- [TEXTE DU DOCUMENT]:
7. En quatrième lieu, aux termes des dispositions de l'article L. 311-6 du code de l'entrée et du séjour des étrangers et du droit d'asile : " Lorsqu'un étranger a présenté une demande d'asile qui relève de la compétence de la France, l'autorité administrative, après l'avoir informé des motifs pour lesquels une autorisation de séjour peut être délivrée et des conséquences de l'absence de demande sur d'autres fondements à ce stade, l'invite à indiquer s'il estime pouvoir prétendre à une admission au séjour à un autre titre et, dans l'affirmative, l'invite à déposer sa demande dans un délai fixé par décret. Il est informé que, sous réserve de circonstances nouvelles, notamment pour des raisons de santé, et sans préjudice de l'article L. 511-4, il ne pourra, à l'expiration de ce délai, solliciter son admission au séjour. ". Selon l'article R. 311-37 du même code : " Lors de l'enregistrement de sa demande d'asile, l'administration remet à l'étranger, dans une langue qu'il comprend ou dont il est raisonnable de penser qu'il la comprend, une information écrite relative aux conditions d'admission au séjour en France à un autre titre que l'asile et aux conséquences de l'absence de demande sur d'autres fondements que ceux qu'il aura invoqués dans le délai prévu à l'article D. 311-3-2. " Aux termes de cet article D. 311-3-2 : " Pour l'application de l'article L. 311-6, les demandes de titres de séjour sont déposées par le demandeur d'asile dans un délai de deux mois. Toutefois, lorsqu'est sollicitée la délivrance du titre de séjour mentionné au 11° de l'article L. 313-11, ce délai est porté à trois mois. ".

8. L'information prévue par l'article L. 311-6 du code de l'entrée et du séjour des étrangers et du droit d'asile, dans sa rédaction issue de l'article 44 de la loi n° 2018-778 du 10 septembre 2018, a pour seul objet, ainsi qu'en témoignent les travaux préparatoires de la loi, de limiter à compter de l'information ainsi délivrée le délai dans lequel il est loisible au demandeur d'asile de déposer une demande de titre de séjour sur un autre fondement, ce délai étant ainsi susceptible d'expirer avant même qu'il n'ait été statué sur sa demande d'asile. La requérante, qui n'a pas déposé de demande de titre de séjour auprès des services de la préfecture, avant qu'aux termes de l'arrêté attaqué le préfet ne tire les conséquences du rejet de sa demande d'asile sur le fondement du 6° du I de l'article L. 511-1 du code de l'entrée et du séjour des étrangers et du droit d'asile, ne peut donc utilement se prévaloir, contre l'obligation de quitter le territoire français, de son défaut d'information dans les conditions prévues par l'article L. 311-6 du même code.

- [VOTRE CONSIGNE]: Résumez en trois phrases au plus le paragraphe du texte ci-dessus qui commence par « L'information prévue par l'article L. 311-6 », en conservant ses faits essentiels.

[Entrées du jeu de données]
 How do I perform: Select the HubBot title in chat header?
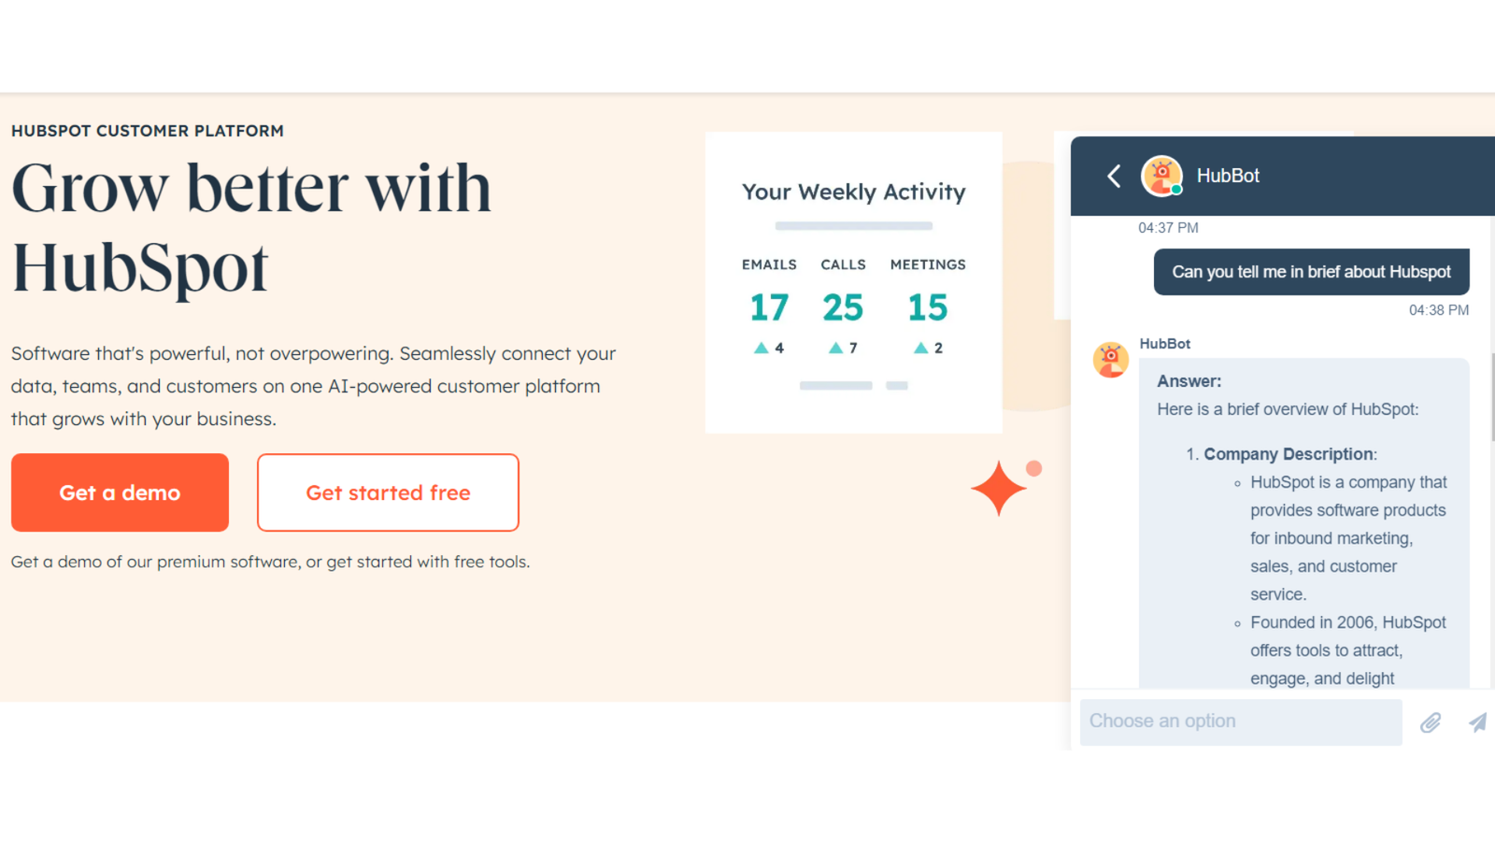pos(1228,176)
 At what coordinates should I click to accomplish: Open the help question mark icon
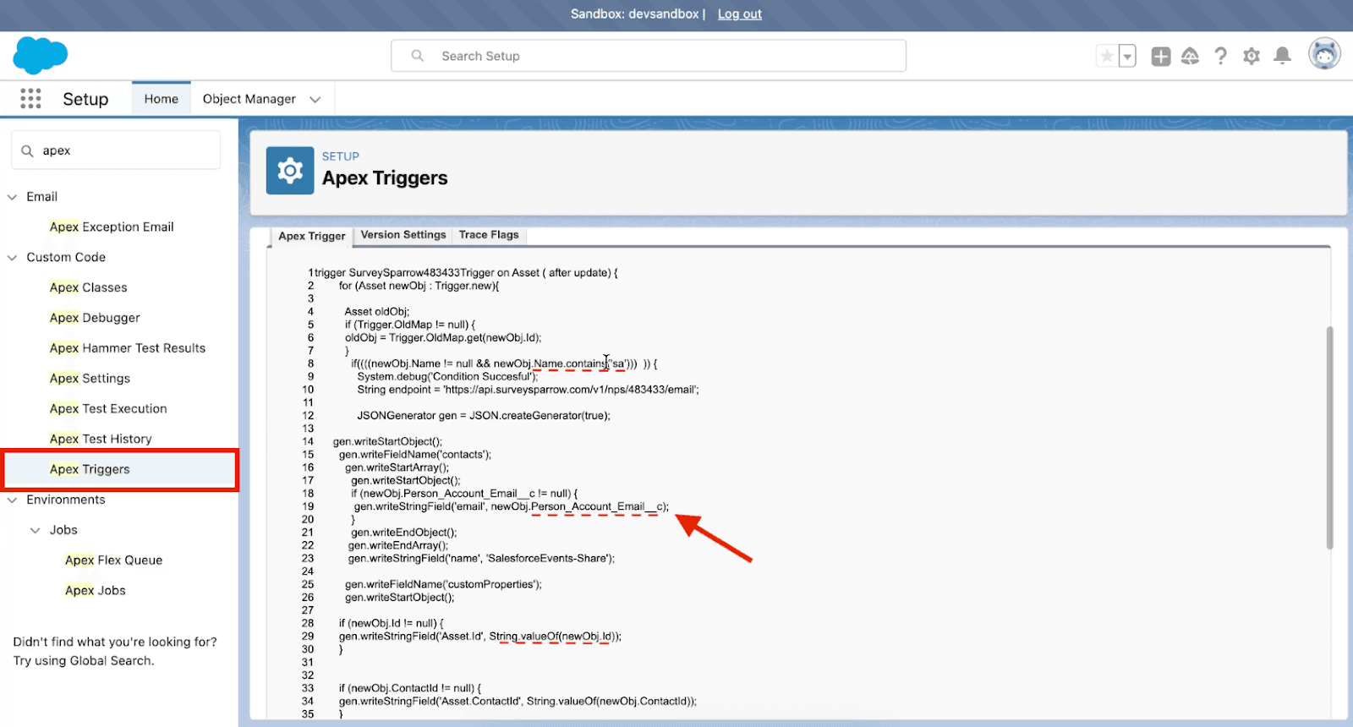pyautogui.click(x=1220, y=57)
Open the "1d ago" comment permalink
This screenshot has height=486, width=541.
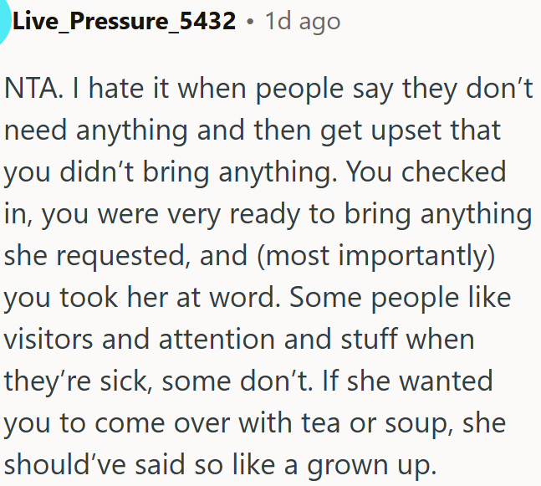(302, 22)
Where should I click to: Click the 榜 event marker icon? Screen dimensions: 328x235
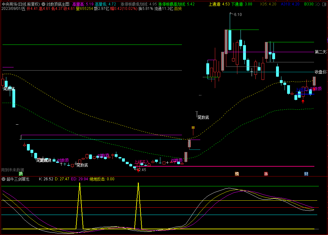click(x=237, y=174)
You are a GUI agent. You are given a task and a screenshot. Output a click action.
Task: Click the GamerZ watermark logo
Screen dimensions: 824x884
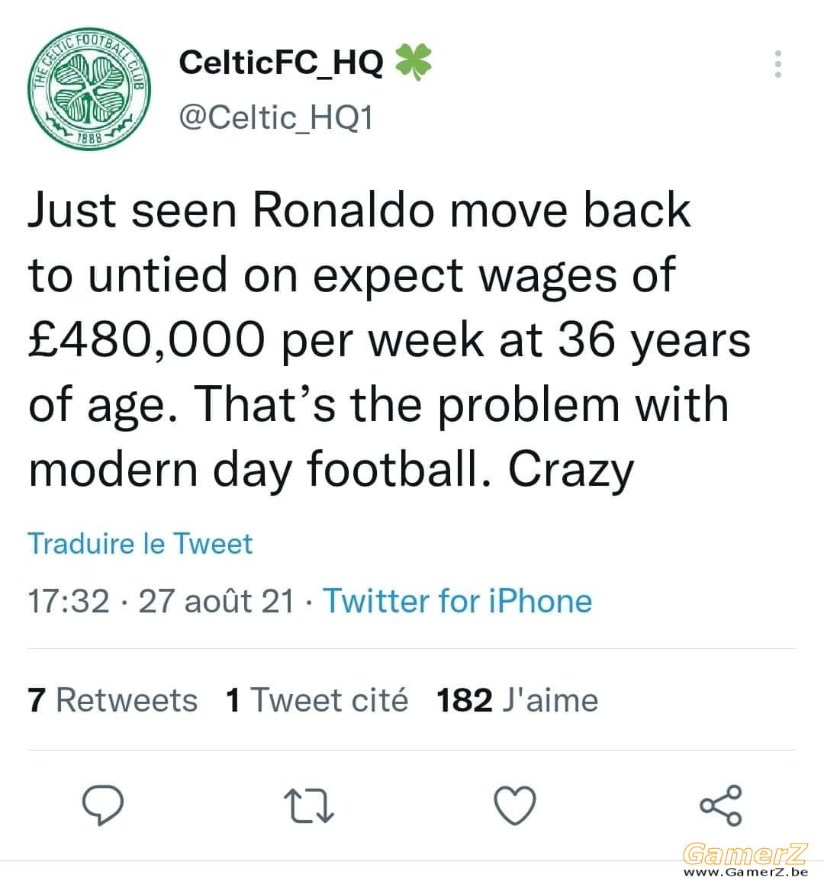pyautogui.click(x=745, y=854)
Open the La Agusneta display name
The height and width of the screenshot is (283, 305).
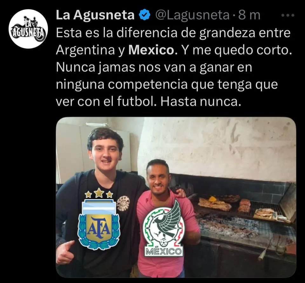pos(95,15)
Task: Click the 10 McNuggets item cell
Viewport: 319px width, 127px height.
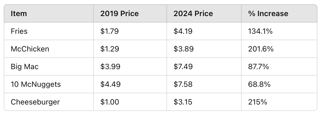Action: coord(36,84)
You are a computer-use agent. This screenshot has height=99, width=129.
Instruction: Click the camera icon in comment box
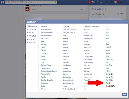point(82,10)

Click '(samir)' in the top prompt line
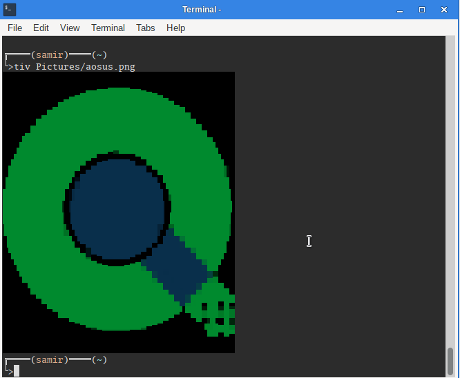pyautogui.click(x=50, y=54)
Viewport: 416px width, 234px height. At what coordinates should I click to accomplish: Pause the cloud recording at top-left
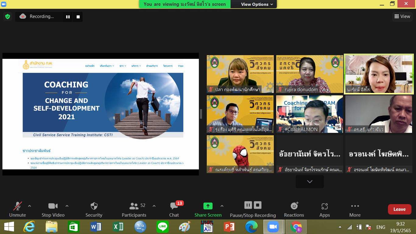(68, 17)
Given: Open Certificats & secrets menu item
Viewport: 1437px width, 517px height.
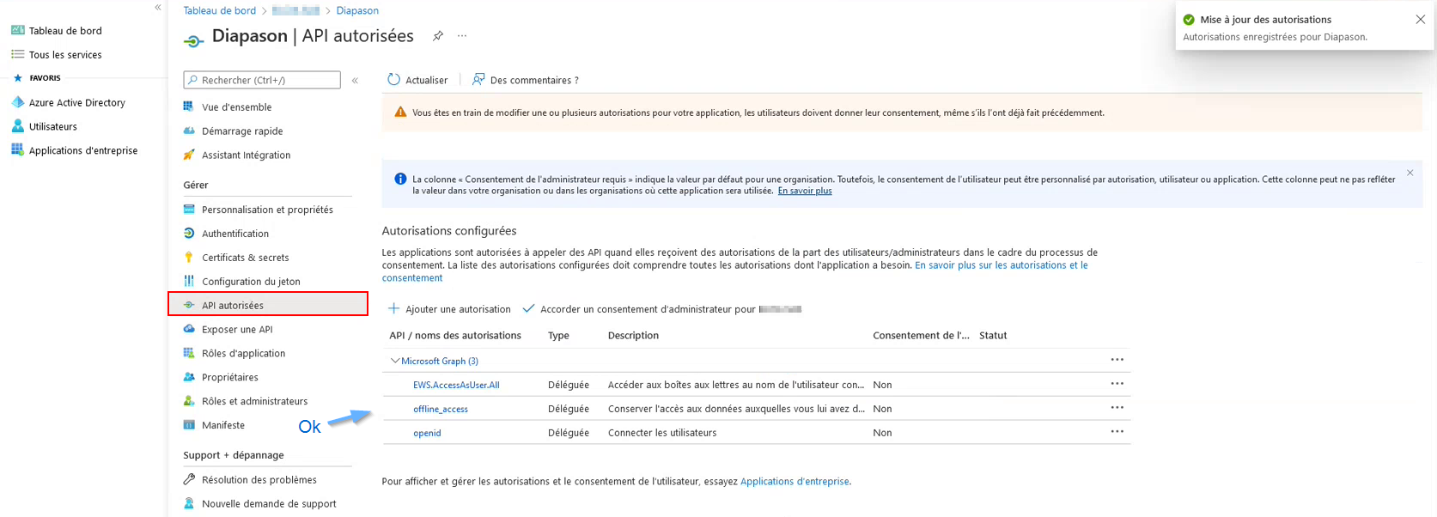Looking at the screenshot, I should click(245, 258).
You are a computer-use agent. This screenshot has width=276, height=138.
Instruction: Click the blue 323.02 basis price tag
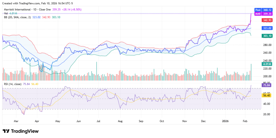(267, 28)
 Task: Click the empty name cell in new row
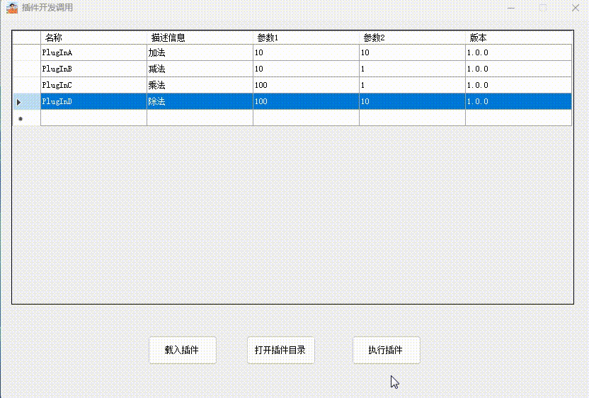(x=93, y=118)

- [RÉPONSE À L'EXERCICE]: Selon les travaux préparatoires de la loi, l'information prévue par l'article L. 311-6 du code de l'entrée et du séjour des étrangers et du droit d'asile, dans sa rédaction issue de l'article 44 de la loi n° 2018-778 du 10 septembre 2018, vise uniquement à limiter, à partir de sa délivrance, le délai dont dispose le demandeur d'asile pour solliciter un titre de séjour sur un autre fondement. Ce délai peut expirer avant même qu'il ait été statué sur la demande d'asile. La requérante n'a déposé aucune demande de titre de séjour en préfecture avant que le préfet, par l'arrêté attaqué, tire les conséquences du rejet de sa demande d'asile sur le fondement du 6° du I de l'article L. 511-1 du même code, et elle ne peut donc utilement invoquer contre l'obligation de quitter le territoire français l'absence de cette information.